What I despise most about many stack traces I see in forum posts is the sheer volume of noise. There is clearly some value in them, more so for “generic” unhandled exceptions like a NullReferenceException that have no message, but do they have to extend to reams and reams of text? When I log an exception I write the entire exception chain with both the type and the message; all on a single line. This is done using an extension method for the Exception type in C#. The same could easily be done for the stack trace, the only reason I haven’t done it is because I haven’t needed to, yet. But if I did write one what would it do?

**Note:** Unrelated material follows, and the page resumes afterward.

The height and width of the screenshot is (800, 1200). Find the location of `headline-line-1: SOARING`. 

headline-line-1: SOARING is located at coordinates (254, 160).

Firstly I’d strip away all the arguments as they are fairly meaningless without their values. I’d also collapse all overloads into a single method as forwarding calls are uninteresting too. The bottom part of any stack trace is a load of boilerplate system code, so I’d chuck that away and make the entry point to my code the first interesting point of reference, which I should be able to find because assembly names and namespaces tend to follow a corporate convention. The same is probably true for the top of the stack, but the very first frame may be meaningful so perhaps I’d keep that, although if I had to keep just one method name it would be the last method of my code I’d keep as that is the first point that has any real meaning. Finally, I’d rotate what’s left and stitch it together with pipes, probably something like this (ignoring the unfortunate word-wrap):-

2001-01-01 ERR Unhandled exception - OrderController.GetOrder|>ProductService.FindProduct {NullReferenceException}

I definitely don’t need the full namespace names, just the class and method, although I’d argue that with decent method names even the classes might easily be inferred from just the method name and context. Doesn’t that look a whole lot less noisy?

Whilst I might not convince you to drop stack traces entirely from your logs, at least entertain the idea that you can represent them in a far more support-friendly fashion than what the runtime throws out by default.